= Your goal =
Could you repeat exactly the lines below, from the line containing "Task: Click the Windows taskbar Search box" through the last one, both included, while leaving out any pictures?

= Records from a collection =
+ + + +
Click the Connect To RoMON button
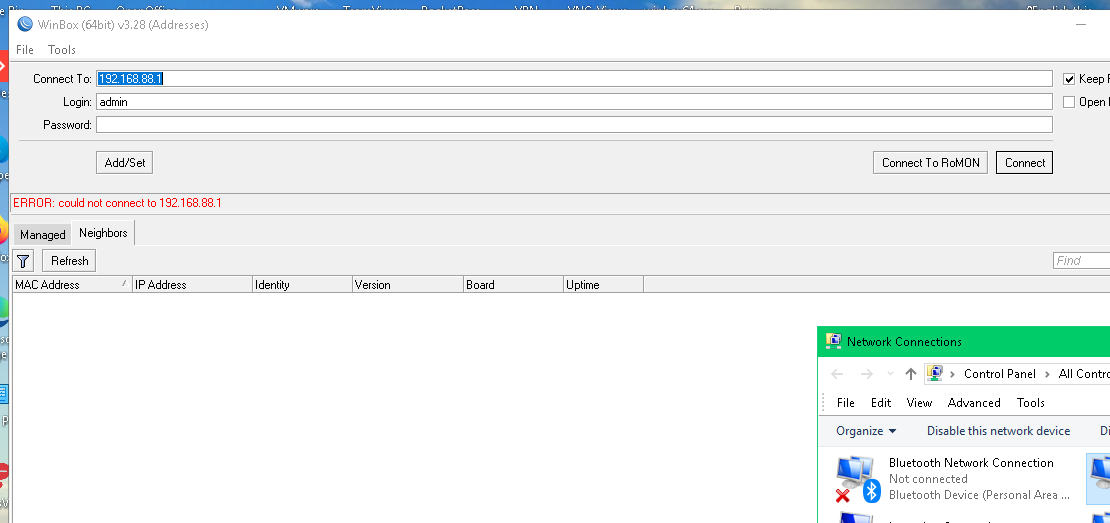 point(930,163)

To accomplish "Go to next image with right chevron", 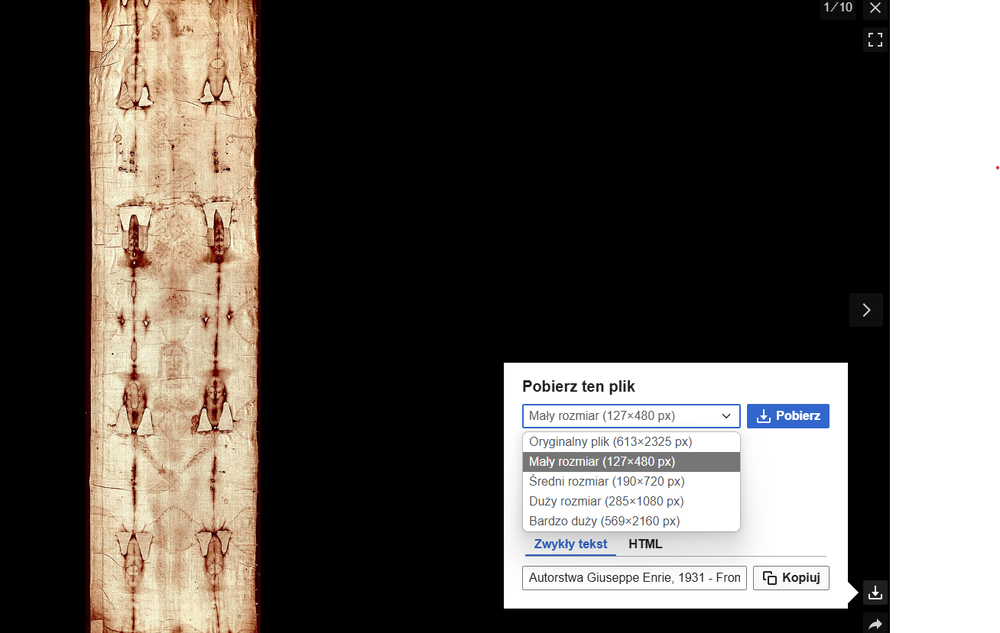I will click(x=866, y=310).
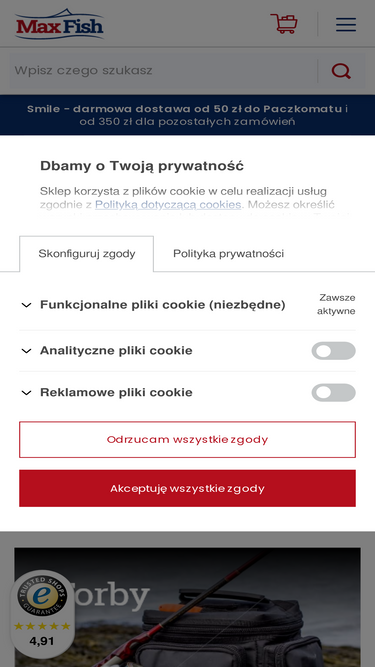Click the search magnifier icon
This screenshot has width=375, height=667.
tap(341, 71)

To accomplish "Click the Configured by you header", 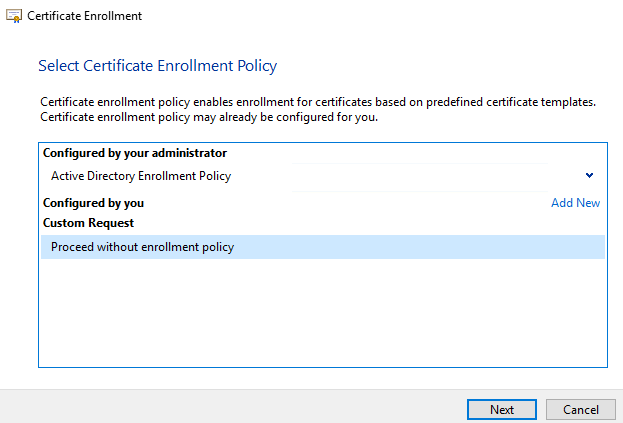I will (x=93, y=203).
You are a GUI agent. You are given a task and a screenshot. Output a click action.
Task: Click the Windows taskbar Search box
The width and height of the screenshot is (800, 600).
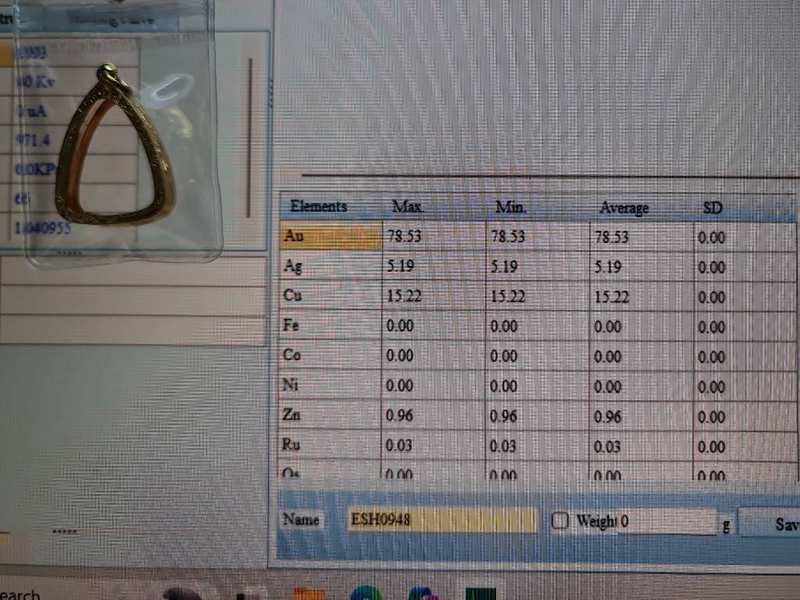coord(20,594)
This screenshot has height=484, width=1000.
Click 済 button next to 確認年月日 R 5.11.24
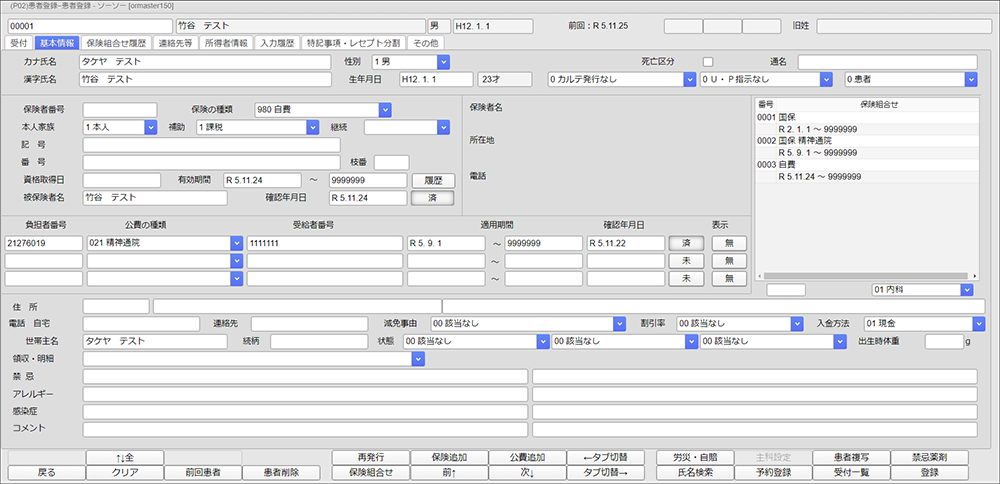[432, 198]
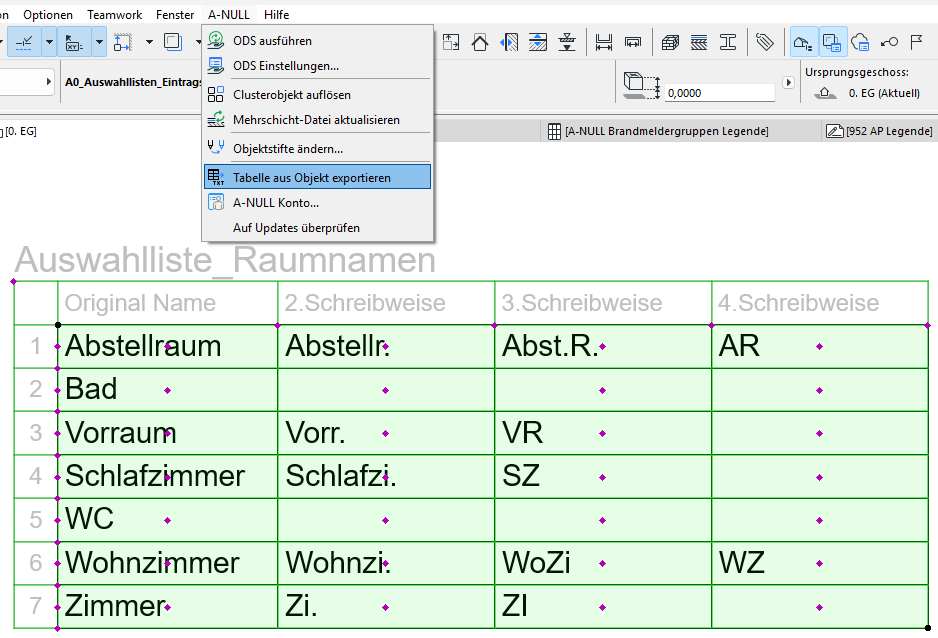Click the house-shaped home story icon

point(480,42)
+ + + +
= Completed exercise =
Task: Click the Windows taskbar Search box
The width and height of the screenshot is (800, 600).
coord(20,594)
This screenshot has height=484, width=1000.
Click 済 button next to 確認年月日 R 5.11.24
[432, 198]
Click the house-shaped home story icon

point(480,42)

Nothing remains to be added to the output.